▸ TASK REQUIREMENTS:
Starting at the top line and ending at the last, restate the records exactly.

══ TASK INPUTS

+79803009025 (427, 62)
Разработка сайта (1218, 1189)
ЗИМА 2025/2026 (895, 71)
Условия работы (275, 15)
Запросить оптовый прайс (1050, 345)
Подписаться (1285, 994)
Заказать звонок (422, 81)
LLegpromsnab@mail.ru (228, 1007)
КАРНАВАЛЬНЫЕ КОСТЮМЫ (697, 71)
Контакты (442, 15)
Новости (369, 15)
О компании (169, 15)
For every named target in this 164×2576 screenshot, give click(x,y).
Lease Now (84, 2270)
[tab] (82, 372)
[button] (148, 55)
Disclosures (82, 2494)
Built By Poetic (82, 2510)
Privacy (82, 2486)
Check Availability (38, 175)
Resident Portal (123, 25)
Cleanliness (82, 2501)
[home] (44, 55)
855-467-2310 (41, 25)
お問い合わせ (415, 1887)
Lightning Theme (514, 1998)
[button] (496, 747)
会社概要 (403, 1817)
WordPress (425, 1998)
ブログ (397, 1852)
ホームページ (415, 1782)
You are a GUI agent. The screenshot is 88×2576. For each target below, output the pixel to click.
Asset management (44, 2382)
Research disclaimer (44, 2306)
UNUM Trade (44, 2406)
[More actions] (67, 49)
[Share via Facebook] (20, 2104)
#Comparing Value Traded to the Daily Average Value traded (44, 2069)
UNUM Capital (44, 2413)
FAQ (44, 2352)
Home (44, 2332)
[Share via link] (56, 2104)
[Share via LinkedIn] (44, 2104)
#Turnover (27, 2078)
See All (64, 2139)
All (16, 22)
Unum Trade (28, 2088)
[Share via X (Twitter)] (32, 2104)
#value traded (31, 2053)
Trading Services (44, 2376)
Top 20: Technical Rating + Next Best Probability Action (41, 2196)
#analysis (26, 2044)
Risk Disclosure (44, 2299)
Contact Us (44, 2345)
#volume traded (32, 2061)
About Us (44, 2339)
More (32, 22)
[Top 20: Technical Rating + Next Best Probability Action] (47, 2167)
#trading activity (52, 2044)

════

▸ ANSWER AREA:
+79803009025 (427, 62)
Разработка сайта (1218, 1189)
ЗИМА 2025/2026 (895, 71)
Условия работы (275, 15)
Запросить оптовый прайс (1050, 345)
Подписаться (1285, 994)
Заказать звонок (422, 81)
LLegpromsnab@mail.ru (228, 1007)
КАРНАВАЛЬНЫЕ КОСТЮМЫ (697, 71)
Контакты (442, 15)
Новости (369, 15)
О компании (169, 15)
For every named target in this 164×2576 screenshot, give click(x,y).
Lease Now (84, 2270)
[tab] (82, 372)
[button] (148, 55)
Disclosures (82, 2494)
Built By Poetic (82, 2510)
Privacy (82, 2486)
Check Availability (38, 175)
Resident Portal (123, 25)
Cleanliness (82, 2501)
[home] (44, 55)
855-467-2310 (41, 25)
お問い合わせ (415, 1887)
Lightning Theme (514, 1998)
[button] (496, 747)
会社概要 (403, 1817)
WordPress (425, 1998)
ブログ (397, 1852)
ホームページ (415, 1782)
You are a GUI agent. The screenshot is 88×2576. For each target below, output the pixel to click.
Asset management (44, 2382)
Research disclaimer (44, 2306)
UNUM Trade (44, 2406)
[More actions] (67, 49)
[Share via Facebook] (20, 2104)
#Comparing Value Traded to the Daily Average Value traded (44, 2069)
UNUM Capital (44, 2413)
FAQ (44, 2352)
Home (44, 2332)
[Share via link] (56, 2104)
[Share via LinkedIn] (44, 2104)
#Turnover (27, 2078)
See All (64, 2139)
All (16, 22)
Unum Trade (28, 2088)
[Share via X (Twitter)] (32, 2104)
#value traded (31, 2053)
Trading Services (44, 2376)
Top 20: Technical Rating + Next Best Probability Action (41, 2196)
#analysis (26, 2044)
Risk Disclosure (44, 2299)
Contact Us (44, 2345)
#volume traded (32, 2061)
About Us (44, 2339)
More (32, 22)
[Top 20: Technical Rating + Next Best Probability Action] (47, 2167)
#trading activity (52, 2044)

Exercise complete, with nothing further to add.